◆ **Excerpt to read**
================================
One narrative I cannot stand is being strong, all the time. Strong being emotionally cold, lacking empathy and being judgemental of those who cannot be.
Especially when you live in less-than-ideal circumstances. You're constantly being told to 'be grateful' , 'try harder', 'just hold on' when time is clearly moving quickly before you with little to no progress on your end. All you want to do is sit down and cry, but crying makes you weak??
I am so glad for the increasing awareness of mental health in my generation and Gen-Z, us sitting down to make others know that poor mental health can be the root of a bad life. You can only be strong for so long, keeping up a smile even as your eyes prickle from frustration and grief. We are taking steps to let our guard down a bit and heal. Whether it's taking walks or reducing or eliminating social media, we are trying, instead of suppressing the bad feeling.
I was at home for a year and half, away from places and people that hurt me on so many levels. The pandemic may have been bad for some, but it was my sign to not be so strong. I finally gave myself permission to do what I wanted, no matter what people thought. It was time to put myself first and find my source of strength from other places. I look back on those days sometimes and lighten up because I dealt with the hard things with nothing trying to take over.
I am tired of the suffering Olympics. I am tired of having to prove that my life is bad so someone can feel bad for me. I am tired of convincing myself that my situation(s) are not that bad, that the sadness will pass, when it is not in fact sadness but depression from not dealing with how I actually feel.
I get it. Few people are able to sit with their feelings and deal with them because they are so many of them. Not everyone can cry or vent all day with all the things that we need to do, but your body and mind will make you rest. You will not be ready for it, but you can watch out for the signs.
Seeing other people not be as strong is uncomfortable. They are sacrificing time and energy dedicated to survival to try and redirect to enjoy their lives. They are sacrificing the status quo to grow, and it can be hard to watch if you are not able to do it.
It will be even harder for you when you take that step. You will get stronger when you take the time to be you and figure out your life, your way. Your definition of strong will change. You won't have to pretend to be strong anymore.
*what's your experience with being 'strong'? what did it do to you? How did you find new strength?
================================
◆ **Provided records**

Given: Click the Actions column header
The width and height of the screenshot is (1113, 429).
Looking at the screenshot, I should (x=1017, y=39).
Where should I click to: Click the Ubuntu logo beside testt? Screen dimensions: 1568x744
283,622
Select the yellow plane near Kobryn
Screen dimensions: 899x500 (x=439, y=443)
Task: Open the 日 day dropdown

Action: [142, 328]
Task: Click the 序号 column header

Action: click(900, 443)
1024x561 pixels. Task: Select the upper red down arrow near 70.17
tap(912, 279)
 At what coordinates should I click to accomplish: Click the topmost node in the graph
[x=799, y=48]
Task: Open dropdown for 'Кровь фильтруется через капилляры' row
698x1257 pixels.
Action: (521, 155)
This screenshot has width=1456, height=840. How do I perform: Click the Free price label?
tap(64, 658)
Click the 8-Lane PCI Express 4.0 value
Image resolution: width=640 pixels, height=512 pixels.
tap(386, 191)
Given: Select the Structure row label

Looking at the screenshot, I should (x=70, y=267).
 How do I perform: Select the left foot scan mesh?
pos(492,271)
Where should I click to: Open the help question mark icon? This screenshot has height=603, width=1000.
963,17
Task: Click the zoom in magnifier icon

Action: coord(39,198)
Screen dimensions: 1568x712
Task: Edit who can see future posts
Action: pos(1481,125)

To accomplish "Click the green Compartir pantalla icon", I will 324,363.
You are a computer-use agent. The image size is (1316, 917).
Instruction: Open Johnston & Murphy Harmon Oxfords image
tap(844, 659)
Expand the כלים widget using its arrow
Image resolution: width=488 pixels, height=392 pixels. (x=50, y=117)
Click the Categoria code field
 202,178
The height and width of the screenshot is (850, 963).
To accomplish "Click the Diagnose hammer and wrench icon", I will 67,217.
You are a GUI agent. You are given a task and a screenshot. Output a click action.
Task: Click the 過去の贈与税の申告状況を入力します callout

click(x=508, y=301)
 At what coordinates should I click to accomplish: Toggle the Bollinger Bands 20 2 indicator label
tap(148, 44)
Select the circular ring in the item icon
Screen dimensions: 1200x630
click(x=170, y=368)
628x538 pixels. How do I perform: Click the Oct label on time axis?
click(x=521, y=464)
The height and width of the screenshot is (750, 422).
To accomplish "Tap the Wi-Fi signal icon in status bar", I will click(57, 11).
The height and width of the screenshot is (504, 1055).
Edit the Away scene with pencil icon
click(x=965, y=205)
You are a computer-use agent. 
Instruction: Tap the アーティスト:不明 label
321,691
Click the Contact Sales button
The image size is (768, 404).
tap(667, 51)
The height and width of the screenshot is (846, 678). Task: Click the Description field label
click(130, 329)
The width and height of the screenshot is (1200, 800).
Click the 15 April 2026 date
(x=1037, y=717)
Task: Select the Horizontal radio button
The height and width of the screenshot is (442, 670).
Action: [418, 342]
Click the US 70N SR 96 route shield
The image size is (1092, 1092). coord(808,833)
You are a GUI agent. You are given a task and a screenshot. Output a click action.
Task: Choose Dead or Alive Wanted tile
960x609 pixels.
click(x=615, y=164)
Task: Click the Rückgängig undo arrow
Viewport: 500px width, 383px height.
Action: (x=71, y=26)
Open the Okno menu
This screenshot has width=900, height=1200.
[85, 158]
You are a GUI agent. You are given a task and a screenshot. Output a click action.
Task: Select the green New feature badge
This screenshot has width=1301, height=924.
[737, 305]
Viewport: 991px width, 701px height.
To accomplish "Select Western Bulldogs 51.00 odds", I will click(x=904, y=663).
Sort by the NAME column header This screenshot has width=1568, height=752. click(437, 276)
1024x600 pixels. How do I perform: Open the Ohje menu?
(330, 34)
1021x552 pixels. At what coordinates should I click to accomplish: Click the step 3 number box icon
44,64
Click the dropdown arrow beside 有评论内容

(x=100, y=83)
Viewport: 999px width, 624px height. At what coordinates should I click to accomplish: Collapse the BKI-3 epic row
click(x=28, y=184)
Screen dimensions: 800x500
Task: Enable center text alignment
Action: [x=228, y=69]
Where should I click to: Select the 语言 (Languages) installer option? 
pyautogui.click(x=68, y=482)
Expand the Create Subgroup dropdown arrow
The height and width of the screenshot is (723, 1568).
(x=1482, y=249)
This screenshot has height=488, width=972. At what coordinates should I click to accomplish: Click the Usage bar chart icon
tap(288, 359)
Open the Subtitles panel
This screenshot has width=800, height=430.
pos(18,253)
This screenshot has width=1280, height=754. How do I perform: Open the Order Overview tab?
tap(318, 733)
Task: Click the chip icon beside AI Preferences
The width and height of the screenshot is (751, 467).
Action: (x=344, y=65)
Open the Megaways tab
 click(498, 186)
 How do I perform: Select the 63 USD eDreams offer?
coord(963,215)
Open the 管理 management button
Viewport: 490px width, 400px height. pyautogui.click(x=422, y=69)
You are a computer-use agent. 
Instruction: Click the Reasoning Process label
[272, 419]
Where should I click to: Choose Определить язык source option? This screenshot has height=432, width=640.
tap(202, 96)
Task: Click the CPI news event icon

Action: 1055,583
================================
Reproduce the essay above about always having to be strong, word for word and in full.

One narrative I cannot stand is being strong, all the time. Strong being emotionally cold, lacking empathy and being judgemental of those who cannot be.
Especially when you live in less-than-ideal circumstances. You're constantly being told to 'be grateful' , 'try harder', 'just hold on' when time is clearly moving quickly before you with little to no progress on your end. All you want to do is sit down and cry, but crying makes you weak??
I am so glad for the increasing awareness of mental health in my generation and Gen-Z, us sitting down to make others know that poor mental health can be the root of a bad life. You can only be strong for so long, keeping up a smile even as your eyes prickle from frustration and grief. We are taking steps to let our guard down a bit and heal. Whether it's taking walks or reducing or eliminating social media, we are trying, instead of suppressing the bad feeling.
I was at home for a year and half, away from places and people that hurt me on so many levels. The pandemic may have been bad for some, but it was my sign to not be so strong. I finally gave myself permission to do what I wanted, no matter what people thought. It was time to put myself first and find my source of strength from other places. I look back on those days sometimes and lighten up because I dealt with the hard things with nothing trying to take over.
I am tired of the suffering Olympics. I am tired of having to prove that my life is bad so someone can feel bad for me. I am tired of convincing myself that my situation(s) are not that bad, that the sadness will pass, when it is not in fact sadness but depression from not dealing with how I actually feel.
I get it. Few people are able to sit with their feelings and deal with them because they are so many of them. Not everyone can cry or vent all day with all the things that we need to do, but your body and mind will make you rest. You will not be ready for it, but you can watch out for the signs.
Seeing other people not be as strong is uncomfortable. They are sacrificing time and energy dedicated to survival to try and redirect to enjoy their lives. They are sacrificing the status quo to grow, and it can be hard to watch if you are not able to do it.
It will be even harder for you when you take that step. You will get stronger when you take the time to be you and figure out your life, your way. Your definition of strong will change. You won't have to pretend to be strong anymore.
*what's your experience with being 'strong'? what did it do to you? How did you find new strength?